▶ _INPUT DATA_:

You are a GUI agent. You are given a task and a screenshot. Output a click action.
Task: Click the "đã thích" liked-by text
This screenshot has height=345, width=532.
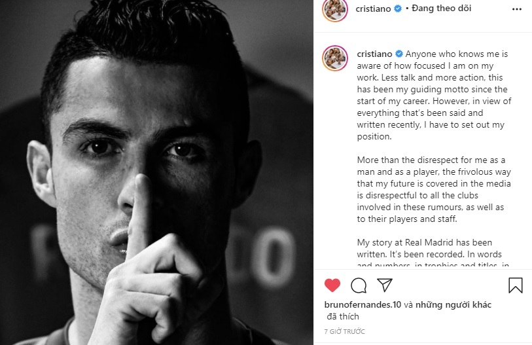click(343, 316)
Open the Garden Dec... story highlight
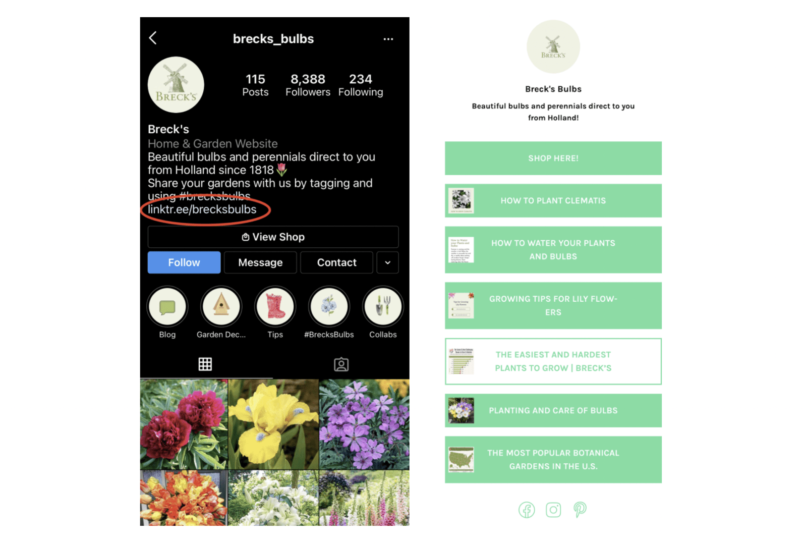Viewport: 805px width, 544px height. point(221,306)
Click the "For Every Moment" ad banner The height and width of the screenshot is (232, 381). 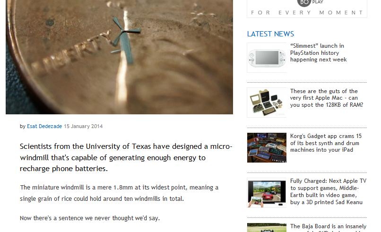[x=307, y=9]
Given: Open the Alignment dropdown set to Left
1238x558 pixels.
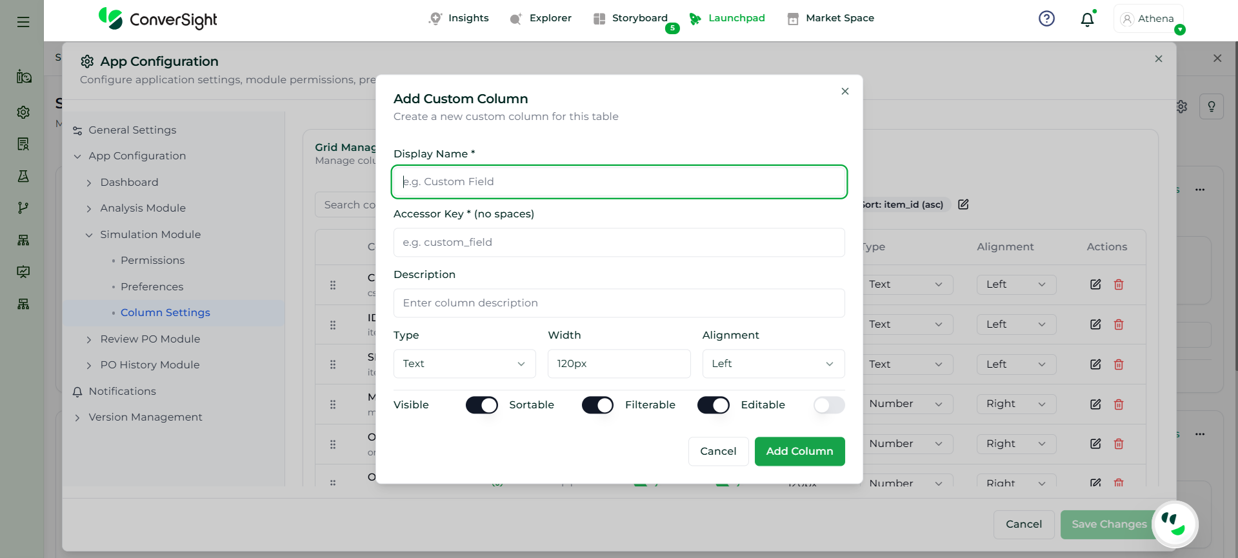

▶ _AIM OF THE TASK_: No pictures belong in the answer. It must repeat exactly the lines from the line with "Given: Open the" through the final line of the records.

▶ _RESPONSE TO THE EXERCISE_:
Given: Open the Alignment dropdown set to Left
1238x558 pixels.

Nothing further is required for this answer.